» Dataset lines:
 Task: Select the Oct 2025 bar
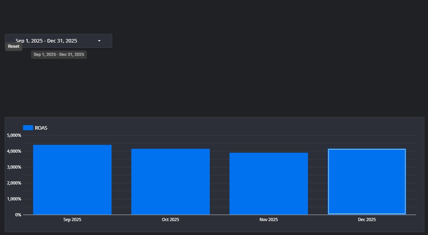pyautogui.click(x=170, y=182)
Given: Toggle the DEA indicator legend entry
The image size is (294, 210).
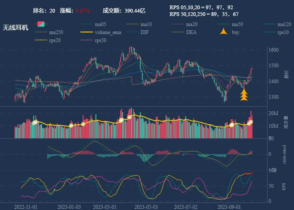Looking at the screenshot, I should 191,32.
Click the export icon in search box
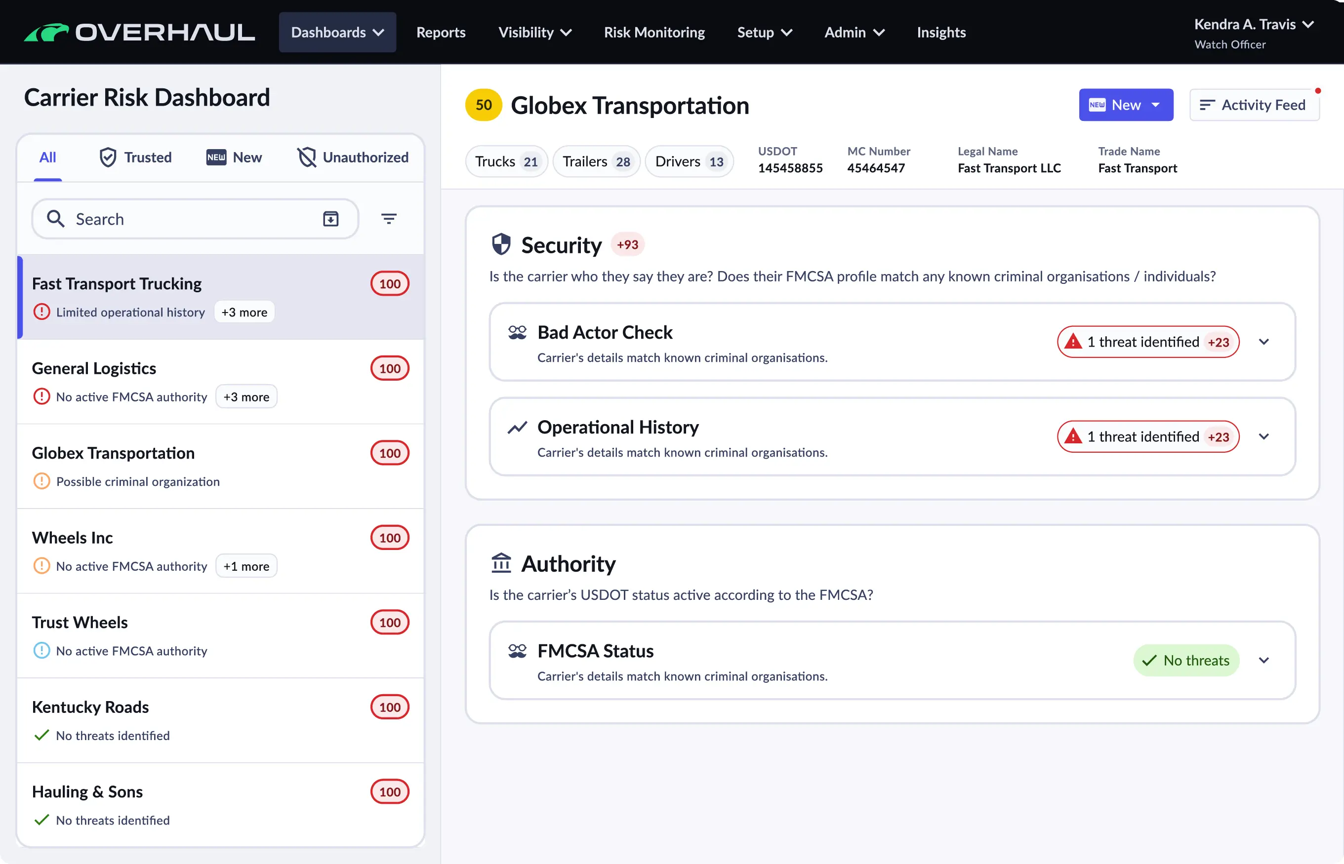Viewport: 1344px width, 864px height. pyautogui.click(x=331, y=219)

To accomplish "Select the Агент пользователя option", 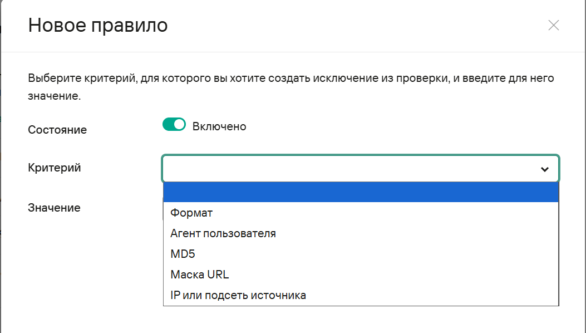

» What is being asked: Copy the lines above word for word, leaving the pictures out.

» Task answer:
 Task: Select the Oct 2025 bar
pyautogui.click(x=170, y=182)
Given: Toggle the DEA indicator legend entry
The image size is (294, 210).
Looking at the screenshot, I should 191,32.
Click the export icon in search box
Viewport: 1344px width, 864px height. pyautogui.click(x=331, y=219)

To accomplish "Select the Агент пользователя option", 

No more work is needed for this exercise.